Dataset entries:
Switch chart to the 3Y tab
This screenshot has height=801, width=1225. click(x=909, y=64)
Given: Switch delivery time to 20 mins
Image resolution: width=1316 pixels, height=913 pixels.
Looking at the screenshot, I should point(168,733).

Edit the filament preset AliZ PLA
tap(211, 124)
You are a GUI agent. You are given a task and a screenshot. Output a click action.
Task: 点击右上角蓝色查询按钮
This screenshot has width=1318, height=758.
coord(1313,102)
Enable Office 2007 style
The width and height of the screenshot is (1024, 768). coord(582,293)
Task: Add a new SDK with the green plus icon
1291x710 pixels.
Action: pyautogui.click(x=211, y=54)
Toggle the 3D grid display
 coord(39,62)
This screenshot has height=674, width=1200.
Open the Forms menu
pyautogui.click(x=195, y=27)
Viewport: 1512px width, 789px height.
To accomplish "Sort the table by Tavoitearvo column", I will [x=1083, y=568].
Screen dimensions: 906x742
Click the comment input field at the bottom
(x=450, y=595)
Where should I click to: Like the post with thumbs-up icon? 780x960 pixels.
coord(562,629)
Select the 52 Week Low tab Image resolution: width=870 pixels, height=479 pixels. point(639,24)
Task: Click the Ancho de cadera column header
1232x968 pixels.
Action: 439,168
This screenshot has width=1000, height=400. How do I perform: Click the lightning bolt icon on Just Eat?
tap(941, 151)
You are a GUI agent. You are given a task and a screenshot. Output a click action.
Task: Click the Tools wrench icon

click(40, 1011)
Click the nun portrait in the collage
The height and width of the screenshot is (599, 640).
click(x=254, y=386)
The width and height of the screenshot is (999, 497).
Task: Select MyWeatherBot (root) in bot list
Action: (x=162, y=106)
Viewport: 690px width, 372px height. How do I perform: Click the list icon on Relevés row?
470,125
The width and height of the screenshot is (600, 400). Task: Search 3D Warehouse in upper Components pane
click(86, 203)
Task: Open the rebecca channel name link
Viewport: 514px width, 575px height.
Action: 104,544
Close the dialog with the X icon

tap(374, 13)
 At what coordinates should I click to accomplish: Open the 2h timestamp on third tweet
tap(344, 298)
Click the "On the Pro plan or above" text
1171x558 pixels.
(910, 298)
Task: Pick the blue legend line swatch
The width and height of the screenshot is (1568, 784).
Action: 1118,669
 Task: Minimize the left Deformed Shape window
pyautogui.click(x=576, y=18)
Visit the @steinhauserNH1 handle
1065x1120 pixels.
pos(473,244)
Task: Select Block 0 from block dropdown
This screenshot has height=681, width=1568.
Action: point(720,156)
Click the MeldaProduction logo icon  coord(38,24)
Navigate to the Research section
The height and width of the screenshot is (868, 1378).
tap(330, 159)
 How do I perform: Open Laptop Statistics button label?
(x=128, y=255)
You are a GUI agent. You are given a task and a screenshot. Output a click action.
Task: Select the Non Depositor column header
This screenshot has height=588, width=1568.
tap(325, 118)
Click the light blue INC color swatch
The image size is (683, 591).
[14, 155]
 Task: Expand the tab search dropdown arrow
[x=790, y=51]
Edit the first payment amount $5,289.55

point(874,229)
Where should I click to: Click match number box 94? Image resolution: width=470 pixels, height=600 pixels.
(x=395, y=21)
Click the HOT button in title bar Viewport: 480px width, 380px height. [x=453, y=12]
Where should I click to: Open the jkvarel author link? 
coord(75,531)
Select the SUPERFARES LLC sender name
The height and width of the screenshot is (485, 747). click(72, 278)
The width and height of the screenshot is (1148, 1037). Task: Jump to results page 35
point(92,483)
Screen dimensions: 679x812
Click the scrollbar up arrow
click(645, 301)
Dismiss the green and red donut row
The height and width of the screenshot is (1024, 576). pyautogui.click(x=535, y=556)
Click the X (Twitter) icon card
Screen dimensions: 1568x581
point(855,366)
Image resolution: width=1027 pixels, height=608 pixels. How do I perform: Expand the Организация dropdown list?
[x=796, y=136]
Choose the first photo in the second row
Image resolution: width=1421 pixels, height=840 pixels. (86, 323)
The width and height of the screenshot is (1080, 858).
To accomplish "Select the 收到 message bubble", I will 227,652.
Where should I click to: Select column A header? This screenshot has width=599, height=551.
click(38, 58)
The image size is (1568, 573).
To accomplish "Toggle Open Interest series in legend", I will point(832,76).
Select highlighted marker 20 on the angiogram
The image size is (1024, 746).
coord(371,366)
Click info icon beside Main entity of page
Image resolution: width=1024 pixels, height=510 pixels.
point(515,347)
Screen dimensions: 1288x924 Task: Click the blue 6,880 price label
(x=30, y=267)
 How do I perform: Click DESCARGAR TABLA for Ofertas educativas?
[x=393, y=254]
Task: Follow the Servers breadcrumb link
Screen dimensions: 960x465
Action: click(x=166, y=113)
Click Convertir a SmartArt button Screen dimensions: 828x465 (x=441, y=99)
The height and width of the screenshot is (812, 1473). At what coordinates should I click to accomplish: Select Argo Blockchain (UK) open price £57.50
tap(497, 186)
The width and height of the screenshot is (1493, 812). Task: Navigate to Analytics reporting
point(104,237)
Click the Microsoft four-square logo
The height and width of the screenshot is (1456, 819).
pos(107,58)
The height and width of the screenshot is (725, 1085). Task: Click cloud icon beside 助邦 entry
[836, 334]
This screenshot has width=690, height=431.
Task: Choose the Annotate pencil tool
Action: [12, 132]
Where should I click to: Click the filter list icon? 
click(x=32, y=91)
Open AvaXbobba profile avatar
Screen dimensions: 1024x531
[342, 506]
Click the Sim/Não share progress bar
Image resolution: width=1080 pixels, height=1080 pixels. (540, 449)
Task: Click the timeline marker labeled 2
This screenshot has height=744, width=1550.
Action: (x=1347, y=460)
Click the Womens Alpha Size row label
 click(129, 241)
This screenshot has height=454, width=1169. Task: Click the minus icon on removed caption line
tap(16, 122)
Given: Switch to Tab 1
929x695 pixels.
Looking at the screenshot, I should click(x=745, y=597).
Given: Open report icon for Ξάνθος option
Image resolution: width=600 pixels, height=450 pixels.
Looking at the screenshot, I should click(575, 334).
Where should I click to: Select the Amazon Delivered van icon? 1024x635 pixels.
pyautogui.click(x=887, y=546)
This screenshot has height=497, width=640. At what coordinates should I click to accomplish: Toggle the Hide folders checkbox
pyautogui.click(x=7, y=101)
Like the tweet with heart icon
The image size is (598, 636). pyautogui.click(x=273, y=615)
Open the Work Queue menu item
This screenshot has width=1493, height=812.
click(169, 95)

### Task to carry out:
Only lines that hold the string "swatch" belong in the answer, so copy every one of them from the records.

### Task output:
Task: Pick the blue legend line swatch
Click the light blue INC color swatch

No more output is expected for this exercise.